Cal U Football: Blame The Administration Before The Coaches


Nov 9, 2014; New Orleans, LA, USA; A football rest on the field during the game between the New Orleans Saints and the San Francisco 49ers at Mercedes-Benz Superdome. The 49ers won 27-24 in overtime.Mandatory Credit: Derick E. Hingle-USA TODAY Sports

Nearly every local newspaper has run a story featuring the California University of Pennsylvania football program and the incident in which six members are facing charges of beating a man nearly to death in an altercation outside of a California (PA) restaurant in late October.

As if these reports were not bad enough, the collective media have learned that a small population of the team’s roster have faced arrest at some point in their lives, prompting the university to announce a “top-to-bottom investigation of the football program.”

Many media members and fans are calling for the heads of the coaching staff, who permitted this to occur.

That’s a cop out.

It’s really easy to blame the head coach or other members of the coaching staff, but let me explain why you shouldn’t (outright) demand for their resignation.

Firstly, they were hired to win football games. If winning football games appears as part of the scope of your job description, how can you be solely faulted for trying to do your job (while presumably operating within the rules).

Now, this part is important to the article, so please read the following statement in a whiny voice: “But, they weren’t operating within the rules.  They had to know about the arrests and court decisions (pending and actualized).” Well, perhaps that’s where you are wrong.

Sure, the coach could have performed a simple Google search on a transfer player’s name or he could have wondered why he was suddenly inundated with Division I talent desiring to transfer to this small school in Pennsylvania, but why should he? There must be processes in place to account for something like this, right?

I offer two better vessels in which to place blame.

1.  California University of Pennsylvania

You have to blame the school, more so than you do the coaching staff. Let’s pretend you are a manager at your company and you are trying to hire some person to process credit card transactions. That person completes an application, you interview them, and you like them.

Reputable companies will likely insist upon a background check of this potential employee prior to hire. By applying the same logic of blaming the coaching staff for this incident, you, as the hiring manager, should be blamed because that new hire has a documented history of credit card fraud, and you put him in charge of customer’s accounts.

If the university truly had no desire to have the sort of past offenders as part of its student population and student-athlete population, they should have more aggressively sought to expose these issues during the application process.

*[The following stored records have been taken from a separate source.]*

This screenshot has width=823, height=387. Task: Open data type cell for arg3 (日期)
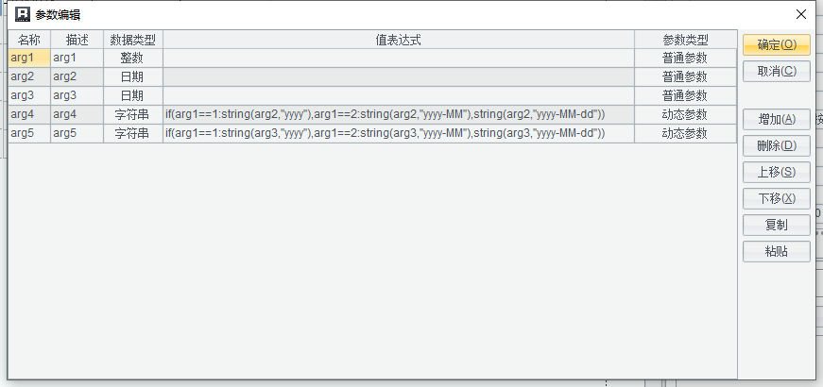click(132, 95)
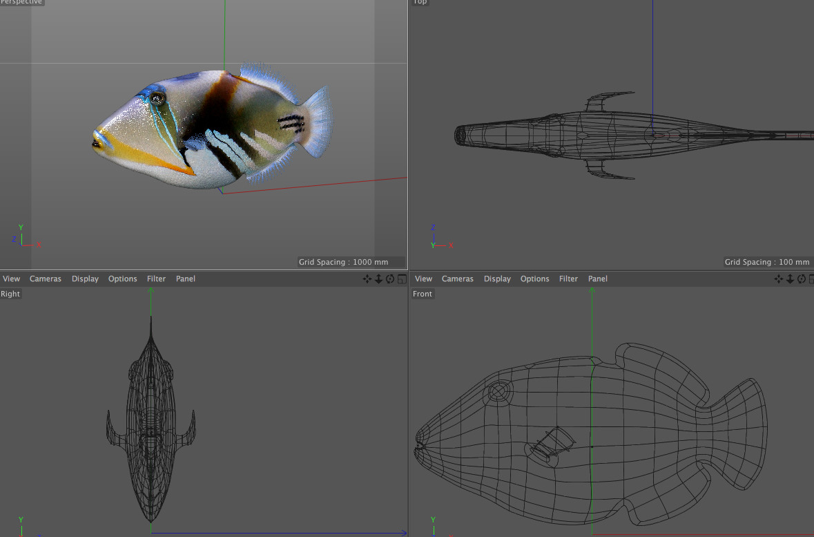Click the zoom (dolly) icon in Front viewport
The image size is (814, 537).
point(790,279)
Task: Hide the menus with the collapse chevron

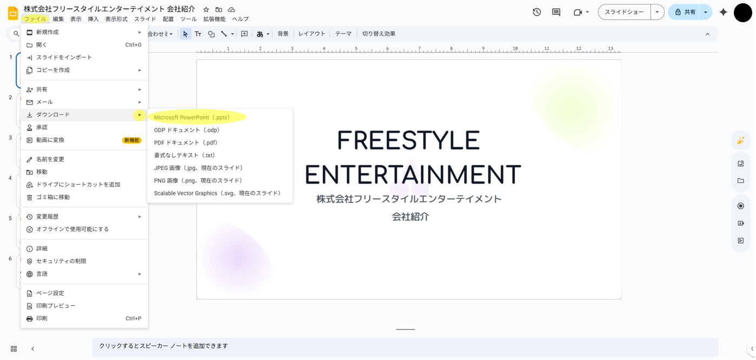Action: (707, 34)
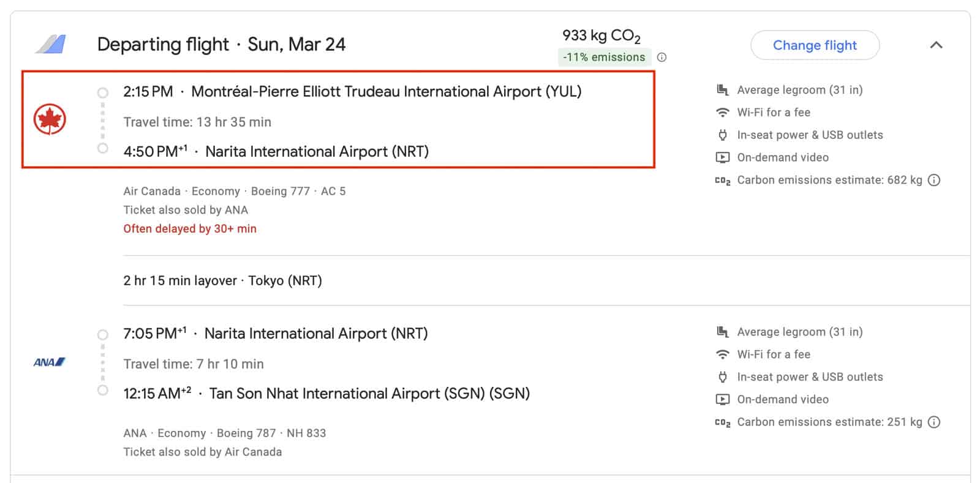Click the Tan Son Nhat arrival row
The height and width of the screenshot is (483, 980).
pos(326,394)
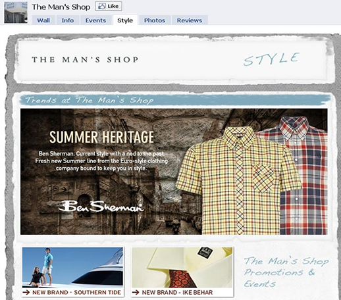Image resolution: width=341 pixels, height=300 pixels.
Task: Open the Ike Behar shirt thumbnail
Action: tap(182, 268)

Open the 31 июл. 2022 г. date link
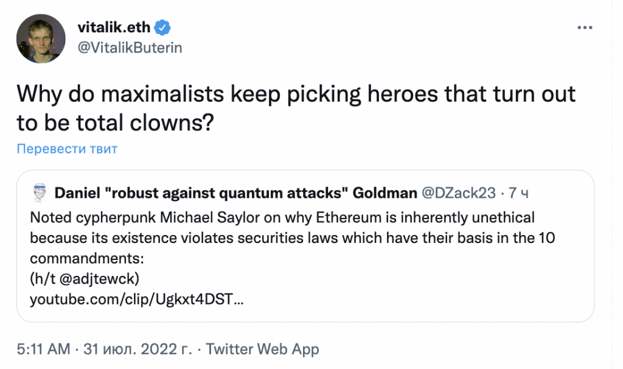point(137,349)
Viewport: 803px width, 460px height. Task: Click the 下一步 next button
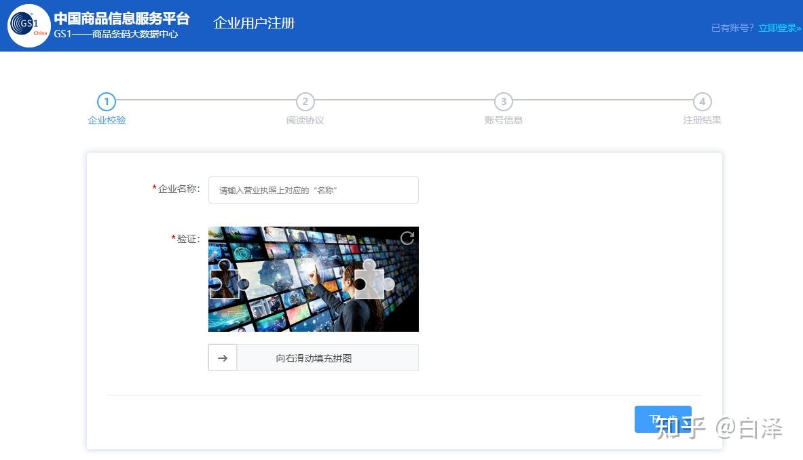tap(662, 419)
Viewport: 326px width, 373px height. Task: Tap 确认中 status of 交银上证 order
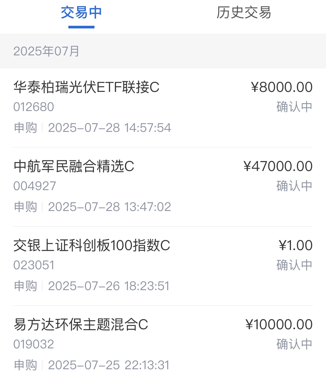[294, 265]
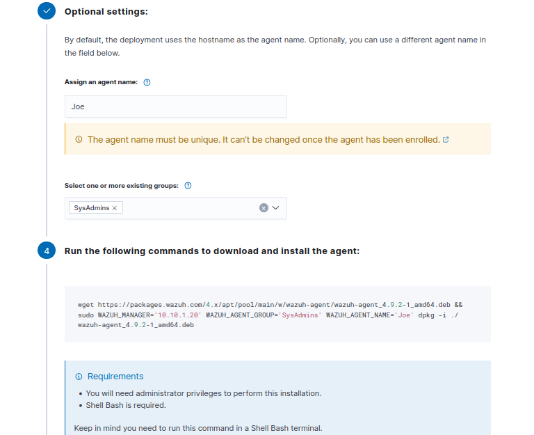Click the Assign an agent name label
The image size is (534, 435).
[101, 82]
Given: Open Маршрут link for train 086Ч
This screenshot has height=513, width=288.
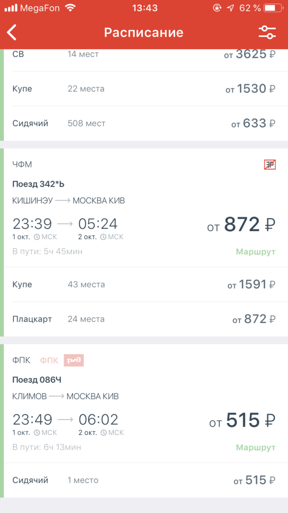Looking at the screenshot, I should [255, 447].
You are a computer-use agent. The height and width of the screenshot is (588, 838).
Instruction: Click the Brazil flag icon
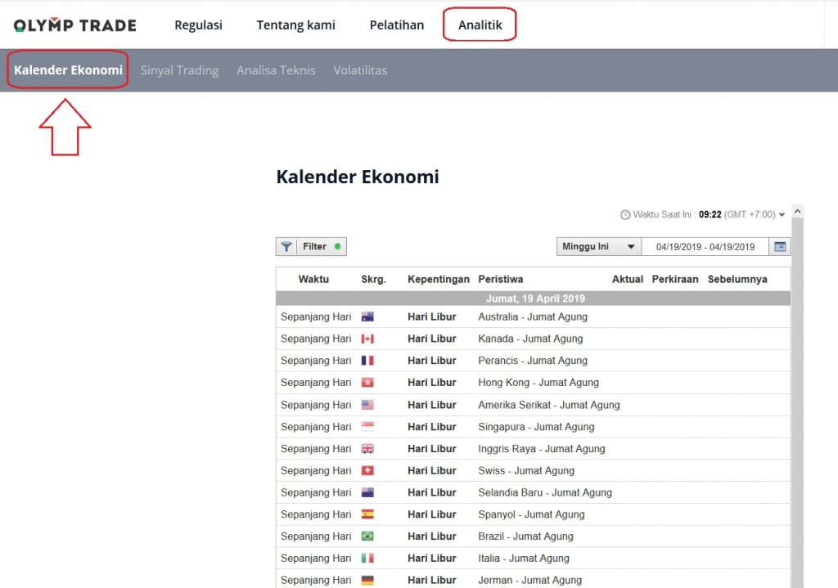tap(367, 536)
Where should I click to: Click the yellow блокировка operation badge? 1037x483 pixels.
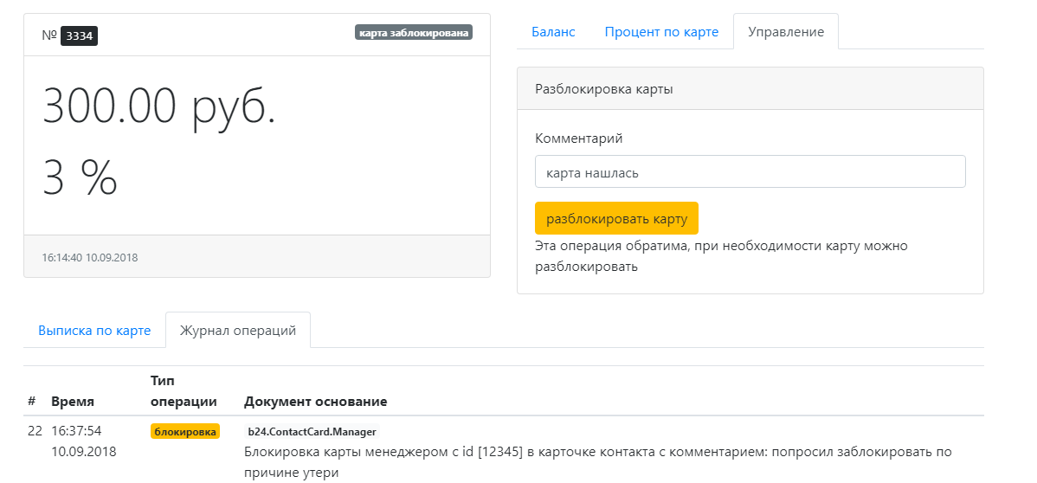(x=185, y=431)
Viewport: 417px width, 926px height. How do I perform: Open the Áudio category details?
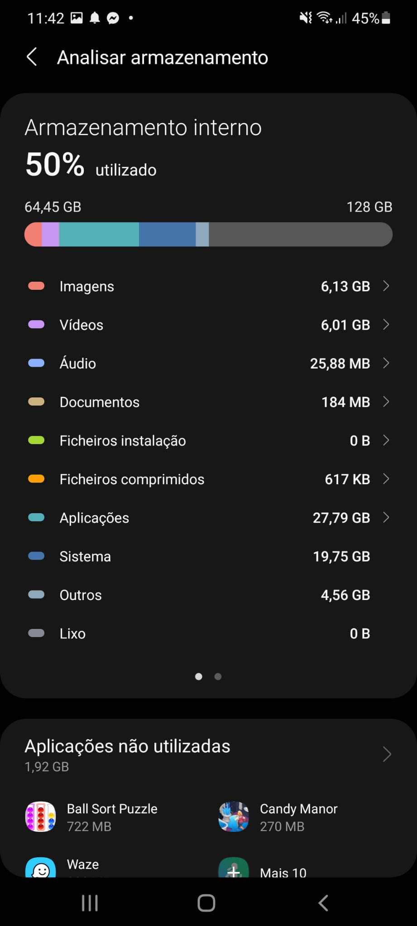click(387, 363)
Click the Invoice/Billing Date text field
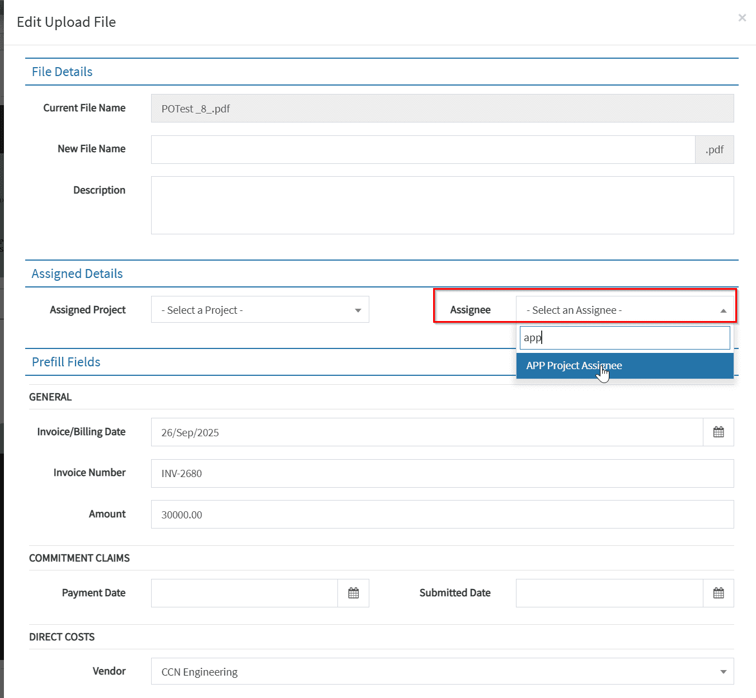Screen dimensions: 756x698 [x=426, y=432]
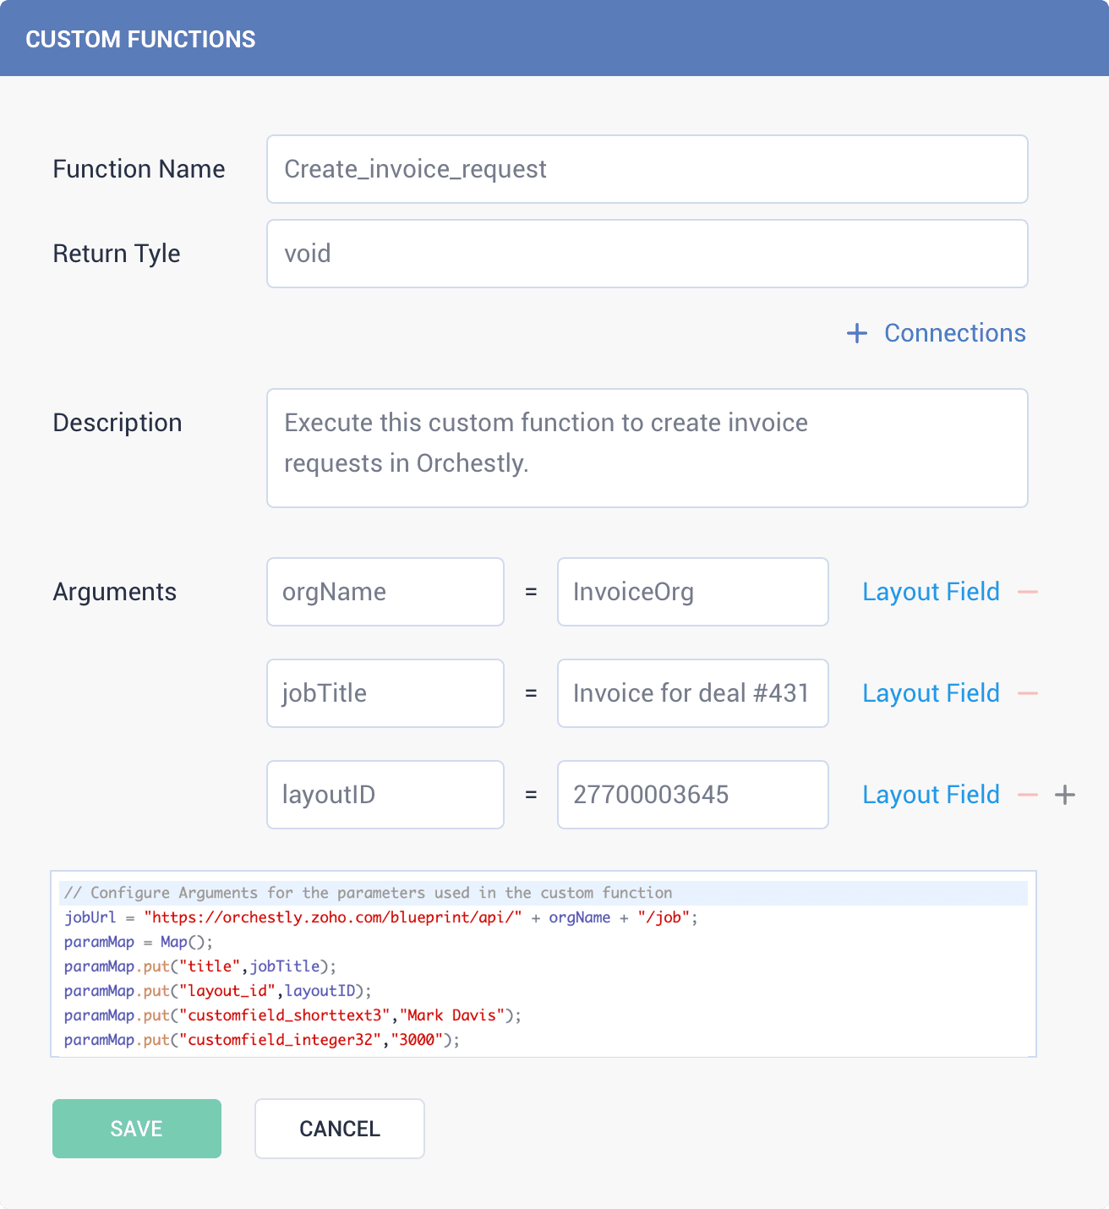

In fact, here’s a copy of the written application for undergraduate enrollment for transfer students. It’s absolutely silent on criminal record and past transgressions, and doesn’t even ask you to list such things. I will say that it does ask if you “are in good standing at the other colleges/universities you’ve attended”.

That’s pretty easy to get around, as you can simply withdraw before fit hits the shan and the college finds out.

This begs the question: What even is the purpose of such an application?  I am tempted to complete the application as “Mr. John W. Booth” or “Mr. Jag Goff” and see if I receive a denial letter in the mail – I’d be willing to guess not.

2.  The NCAA

Truthfully, the NCAA is one to bury their heads in the sand on these types of issues. The NCAA is essentially silent on criminal activity when it comes to restricting athletes to participate in a sport at a member school. They essentially defer to the member institution to decide whether they want that type of a person representing their institution.

Whether they like it or not, the NCAA is passing the buck. Imagine if this happened in the NFL for a moment. Boom, indefinite suspension from the league and possible outright release by the franchise.

Why isn’t the NCAA doing the same? Arguably, it could help prepare these young people for life in the professional ranks and even in life. If you are a deadbeat, there are consequences. Instead, they rely on the individual university to determine an appropriate punishment, if any.

In the end, the coaching staff assembled a team with the intention of winning. They were trying to do their job and maybe even give these guys a second chance (or perhaps they didn’t even have any idea about a given player’s past).

Sure, maybe they ignored the facts and promoted a culture of “that’s in the past” or “that’s OK that you were arrested”, but you can’t fault them for trying to do their jobs and keep food on their families’ tables.

You can certainly say that they are contributing to everything that’s wrong with professional football (and maybe even society) and you wouldn’t necessarily be wrong.